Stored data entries
* * * * *

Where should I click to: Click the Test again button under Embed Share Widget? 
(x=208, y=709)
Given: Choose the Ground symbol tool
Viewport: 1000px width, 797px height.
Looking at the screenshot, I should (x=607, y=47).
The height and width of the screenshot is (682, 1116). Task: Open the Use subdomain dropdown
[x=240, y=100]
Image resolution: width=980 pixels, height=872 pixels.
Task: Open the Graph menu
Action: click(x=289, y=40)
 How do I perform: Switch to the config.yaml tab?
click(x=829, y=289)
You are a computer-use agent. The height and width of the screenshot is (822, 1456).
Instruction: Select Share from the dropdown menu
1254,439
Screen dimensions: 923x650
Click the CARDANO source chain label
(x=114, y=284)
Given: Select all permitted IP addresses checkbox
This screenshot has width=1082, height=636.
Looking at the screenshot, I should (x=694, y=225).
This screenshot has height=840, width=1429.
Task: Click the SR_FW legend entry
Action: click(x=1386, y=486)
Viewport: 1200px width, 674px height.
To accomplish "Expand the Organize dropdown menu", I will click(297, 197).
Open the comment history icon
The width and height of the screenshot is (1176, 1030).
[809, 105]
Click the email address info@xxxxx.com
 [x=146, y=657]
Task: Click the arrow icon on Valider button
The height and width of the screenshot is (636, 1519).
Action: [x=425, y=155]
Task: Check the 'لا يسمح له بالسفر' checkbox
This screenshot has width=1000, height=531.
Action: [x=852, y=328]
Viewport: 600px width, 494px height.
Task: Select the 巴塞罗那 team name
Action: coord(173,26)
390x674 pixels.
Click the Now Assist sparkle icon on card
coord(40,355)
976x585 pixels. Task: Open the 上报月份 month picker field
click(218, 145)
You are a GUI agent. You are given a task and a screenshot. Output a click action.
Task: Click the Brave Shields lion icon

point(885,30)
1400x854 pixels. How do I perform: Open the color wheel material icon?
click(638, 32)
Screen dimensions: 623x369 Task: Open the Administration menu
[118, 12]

* * * * *

* INSTRUCTIONS FOR THE TASK *
Scan the data above for the word "checkbox" and report every line where it is found.

* EXERCISE OUTPUT *
Given: Select all permitted IP addresses checkbox
Task: Check the 'لا يسمح له بالسفر' checkbox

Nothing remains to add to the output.